(Stored dataset items)

━━━━━━━━━━━━━━━━━━━━

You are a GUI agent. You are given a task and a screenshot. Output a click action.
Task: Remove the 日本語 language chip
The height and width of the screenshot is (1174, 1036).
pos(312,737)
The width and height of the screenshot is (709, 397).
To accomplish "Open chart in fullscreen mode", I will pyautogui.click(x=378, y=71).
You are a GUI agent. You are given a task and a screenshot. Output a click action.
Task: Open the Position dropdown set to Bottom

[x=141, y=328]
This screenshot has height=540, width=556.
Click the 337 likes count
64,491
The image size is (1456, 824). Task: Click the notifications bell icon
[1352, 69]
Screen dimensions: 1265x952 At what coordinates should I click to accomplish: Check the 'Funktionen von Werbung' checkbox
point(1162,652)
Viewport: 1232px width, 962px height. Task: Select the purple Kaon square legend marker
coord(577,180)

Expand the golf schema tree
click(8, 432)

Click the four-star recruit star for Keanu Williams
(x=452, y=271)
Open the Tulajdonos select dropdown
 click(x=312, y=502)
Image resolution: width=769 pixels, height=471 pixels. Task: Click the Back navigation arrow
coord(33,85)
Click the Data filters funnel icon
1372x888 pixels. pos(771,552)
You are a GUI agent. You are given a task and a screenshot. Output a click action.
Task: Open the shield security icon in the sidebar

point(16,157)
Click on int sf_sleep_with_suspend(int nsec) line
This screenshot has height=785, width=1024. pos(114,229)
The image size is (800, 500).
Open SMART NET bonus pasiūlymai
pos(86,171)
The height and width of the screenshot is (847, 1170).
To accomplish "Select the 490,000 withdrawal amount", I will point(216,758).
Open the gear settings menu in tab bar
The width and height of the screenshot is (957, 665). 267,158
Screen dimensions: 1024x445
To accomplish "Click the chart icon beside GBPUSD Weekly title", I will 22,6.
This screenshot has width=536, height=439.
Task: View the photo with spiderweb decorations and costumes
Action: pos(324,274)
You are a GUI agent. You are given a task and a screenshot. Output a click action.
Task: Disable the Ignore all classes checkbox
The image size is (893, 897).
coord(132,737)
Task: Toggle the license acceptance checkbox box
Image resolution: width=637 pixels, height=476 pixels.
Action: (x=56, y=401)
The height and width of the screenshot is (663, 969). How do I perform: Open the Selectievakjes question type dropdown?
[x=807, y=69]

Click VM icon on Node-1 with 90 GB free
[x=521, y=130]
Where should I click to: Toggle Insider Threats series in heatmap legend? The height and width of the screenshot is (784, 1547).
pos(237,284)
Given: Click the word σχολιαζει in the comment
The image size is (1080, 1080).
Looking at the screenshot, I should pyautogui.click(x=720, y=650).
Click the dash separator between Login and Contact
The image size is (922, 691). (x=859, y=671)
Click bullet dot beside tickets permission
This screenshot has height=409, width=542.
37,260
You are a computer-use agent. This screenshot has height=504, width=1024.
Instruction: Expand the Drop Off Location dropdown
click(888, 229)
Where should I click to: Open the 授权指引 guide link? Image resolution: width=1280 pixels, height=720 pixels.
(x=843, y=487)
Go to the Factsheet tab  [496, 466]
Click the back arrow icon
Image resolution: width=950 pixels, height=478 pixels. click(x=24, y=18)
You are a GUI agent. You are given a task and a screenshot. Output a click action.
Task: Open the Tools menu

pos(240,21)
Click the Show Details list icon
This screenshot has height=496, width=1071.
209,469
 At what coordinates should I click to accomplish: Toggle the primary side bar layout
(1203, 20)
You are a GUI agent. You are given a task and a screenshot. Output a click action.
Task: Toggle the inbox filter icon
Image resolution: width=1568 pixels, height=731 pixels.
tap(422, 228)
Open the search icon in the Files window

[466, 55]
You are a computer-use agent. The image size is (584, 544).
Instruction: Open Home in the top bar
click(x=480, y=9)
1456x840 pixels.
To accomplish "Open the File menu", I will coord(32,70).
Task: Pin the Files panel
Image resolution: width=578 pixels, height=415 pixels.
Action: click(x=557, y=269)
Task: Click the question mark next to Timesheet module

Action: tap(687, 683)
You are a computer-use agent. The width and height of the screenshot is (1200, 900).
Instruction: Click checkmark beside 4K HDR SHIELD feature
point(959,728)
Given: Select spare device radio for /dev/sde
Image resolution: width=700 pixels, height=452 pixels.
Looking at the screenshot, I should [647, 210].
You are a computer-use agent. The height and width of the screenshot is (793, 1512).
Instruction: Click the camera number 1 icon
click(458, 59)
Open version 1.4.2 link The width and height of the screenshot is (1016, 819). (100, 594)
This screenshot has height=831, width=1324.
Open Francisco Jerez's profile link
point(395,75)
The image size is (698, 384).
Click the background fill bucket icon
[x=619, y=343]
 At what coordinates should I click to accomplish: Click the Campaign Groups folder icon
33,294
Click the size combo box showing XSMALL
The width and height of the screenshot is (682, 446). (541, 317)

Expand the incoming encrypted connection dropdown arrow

━━━━━━━━━━━━━━━━━━━━

> **EXERCISE**
Output all of the data exactly.

> **ANSWER SECTION**
You are a GUI agent. You are given a task and a screenshot. Output a click action.
Task: Remove the 日本語 language chip
The height and width of the screenshot is (1174, 1036).
pos(312,737)
The width and height of the screenshot is (709, 397).
To accomplish "Open chart in fullscreen mode", I will pyautogui.click(x=378, y=71).
You are a GUI agent. You are given a task and a screenshot. Output a click action.
Task: Open the Position dropdown set to Bottom

[x=141, y=328]
This screenshot has height=540, width=556.
Click the 337 likes count
64,491
The image size is (1456, 824). Task: Click the notifications bell icon
[1352, 69]
Screen dimensions: 1265x952 At what coordinates should I click to accomplish: Check the 'Funktionen von Werbung' checkbox
point(1162,652)
Viewport: 1232px width, 962px height. Task: Select the purple Kaon square legend marker
coord(577,180)

Expand the golf schema tree
click(8, 432)

Click the four-star recruit star for Keanu Williams
(x=452, y=271)
Open the Tulajdonos select dropdown
 click(x=312, y=502)
Image resolution: width=769 pixels, height=471 pixels. Task: Click the Back navigation arrow
coord(33,85)
Click the Data filters funnel icon
1372x888 pixels. pos(771,552)
You are a GUI agent. You are given a task and a screenshot. Output a click action.
Task: Open the shield security icon in the sidebar

point(16,157)
Click on int sf_sleep_with_suspend(int nsec) line
This screenshot has height=785, width=1024. pos(114,229)
The image size is (800, 500).
Open SMART NET bonus pasiūlymai
pos(86,171)
The height and width of the screenshot is (847, 1170).
To accomplish "Select the 490,000 withdrawal amount", I will point(216,758).
Open the gear settings menu in tab bar
The width and height of the screenshot is (957, 665). 267,158
Screen dimensions: 1024x445
To accomplish "Click the chart icon beside GBPUSD Weekly title", I will 22,6.
This screenshot has width=536, height=439.
Task: View the photo with spiderweb decorations and costumes
Action: pos(324,274)
You are a GUI agent. You are given a task and a screenshot. Output a click action.
Task: Disable the Ignore all classes checkbox
The image size is (893, 897).
coord(132,737)
Task: Toggle the license acceptance checkbox box
Image resolution: width=637 pixels, height=476 pixels.
Action: (x=56, y=401)
The height and width of the screenshot is (663, 969). How do I perform: Open the Selectievakjes question type dropdown?
[x=807, y=69]

Click VM icon on Node-1 with 90 GB free
[x=521, y=130]
Where should I click to: Toggle Insider Threats series in heatmap legend? The height and width of the screenshot is (784, 1547).
pos(237,284)
Given: Click the word σχολιαζει in the comment
The image size is (1080, 1080).
Looking at the screenshot, I should pyautogui.click(x=720, y=650).
Click the dash separator between Login and Contact
The image size is (922, 691). (x=859, y=671)
Click bullet dot beside tickets permission
This screenshot has height=409, width=542.
37,260
You are a computer-use agent. This screenshot has height=504, width=1024.
Instruction: Expand the Drop Off Location dropdown
click(888, 229)
Where should I click to: Open the 授权指引 guide link? Image resolution: width=1280 pixels, height=720 pixels.
(x=843, y=487)
Go to the Factsheet tab  [496, 466]
Click the back arrow icon
Image resolution: width=950 pixels, height=478 pixels. click(x=24, y=18)
You are a GUI agent. You are given a task and a screenshot. Output a click action.
Task: Open the Tools menu

pos(240,21)
Click the Show Details list icon
This screenshot has height=496, width=1071.
209,469
 At what coordinates should I click to accomplish: Toggle the primary side bar layout
(1203, 20)
You are a GUI agent. You are given a task and a screenshot. Output a click action.
Task: Toggle the inbox filter icon
Image resolution: width=1568 pixels, height=731 pixels.
tap(422, 228)
Open the search icon in the Files window

[466, 55]
You are a computer-use agent. The image size is (584, 544).
Instruction: Open Home in the top bar
click(x=480, y=9)
1456x840 pixels.
To accomplish "Open the File menu", I will coord(32,70).
Task: Pin the Files panel
Image resolution: width=578 pixels, height=415 pixels.
Action: click(x=557, y=269)
Task: Click the question mark next to Timesheet module

Action: tap(687, 683)
You are a computer-use agent. The width and height of the screenshot is (1200, 900).
Instruction: Click checkmark beside 4K HDR SHIELD feature
point(959,728)
Given: Select spare device radio for /dev/sde
Image resolution: width=700 pixels, height=452 pixels.
Looking at the screenshot, I should [647, 210].
You are a computer-use agent. The height and width of the screenshot is (793, 1512).
Instruction: Click the camera number 1 icon
click(458, 59)
Open version 1.4.2 link The width and height of the screenshot is (1016, 819). (100, 594)
This screenshot has height=831, width=1324.
Open Francisco Jerez's profile link
point(395,75)
The image size is (698, 384).
Click the background fill bucket icon
[x=619, y=343]
 At what coordinates should I click to accomplish: Click the Campaign Groups folder icon
33,294
Click the size combo box showing XSMALL
The width and height of the screenshot is (682, 446). (541, 317)

Expand the incoming encrypted connection dropdown arrow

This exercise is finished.